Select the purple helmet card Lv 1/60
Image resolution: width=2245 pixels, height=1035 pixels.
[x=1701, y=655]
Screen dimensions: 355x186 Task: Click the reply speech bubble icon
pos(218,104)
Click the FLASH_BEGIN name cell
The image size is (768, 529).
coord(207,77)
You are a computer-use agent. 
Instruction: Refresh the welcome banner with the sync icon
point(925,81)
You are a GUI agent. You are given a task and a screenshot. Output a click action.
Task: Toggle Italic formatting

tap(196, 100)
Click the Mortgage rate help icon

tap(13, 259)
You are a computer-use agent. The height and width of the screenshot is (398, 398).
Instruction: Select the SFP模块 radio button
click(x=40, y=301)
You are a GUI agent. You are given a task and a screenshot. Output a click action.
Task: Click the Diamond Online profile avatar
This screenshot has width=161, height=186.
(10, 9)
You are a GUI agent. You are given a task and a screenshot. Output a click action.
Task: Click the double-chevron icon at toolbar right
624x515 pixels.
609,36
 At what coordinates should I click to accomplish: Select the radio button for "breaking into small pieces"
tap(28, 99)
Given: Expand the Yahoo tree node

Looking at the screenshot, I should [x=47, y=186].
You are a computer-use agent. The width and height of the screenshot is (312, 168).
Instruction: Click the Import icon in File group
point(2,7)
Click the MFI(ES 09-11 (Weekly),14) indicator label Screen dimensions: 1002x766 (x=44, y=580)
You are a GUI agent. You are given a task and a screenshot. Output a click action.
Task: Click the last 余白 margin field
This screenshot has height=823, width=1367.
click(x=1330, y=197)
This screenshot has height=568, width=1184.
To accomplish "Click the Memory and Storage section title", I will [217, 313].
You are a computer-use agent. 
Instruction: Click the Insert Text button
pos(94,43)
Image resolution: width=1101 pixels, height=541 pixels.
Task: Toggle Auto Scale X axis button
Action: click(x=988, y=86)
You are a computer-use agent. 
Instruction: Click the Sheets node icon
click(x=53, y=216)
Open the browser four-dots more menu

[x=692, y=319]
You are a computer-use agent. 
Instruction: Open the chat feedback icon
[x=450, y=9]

----

Nothing but the lines from the top of the records down to the line with "You are a computer-use agent. The height" belongs in the answer; repeat them exactly.

◆ Exercise output ◆
Select the purple helmet card Lv 1/60
Image resolution: width=2245 pixels, height=1035 pixels.
[x=1701, y=655]
Screen dimensions: 355x186 Task: Click the reply speech bubble icon
pos(218,104)
Click the FLASH_BEGIN name cell
The image size is (768, 529).
coord(207,77)
You are a computer-use agent. 
Instruction: Refresh the welcome banner with the sync icon
point(925,81)
You are a GUI agent. You are given a task and a screenshot. Output a click action.
Task: Toggle Italic formatting

tap(196, 100)
Click the Mortgage rate help icon

tap(13, 259)
You are a computer-use agent. The height and width of the screenshot is (398, 398).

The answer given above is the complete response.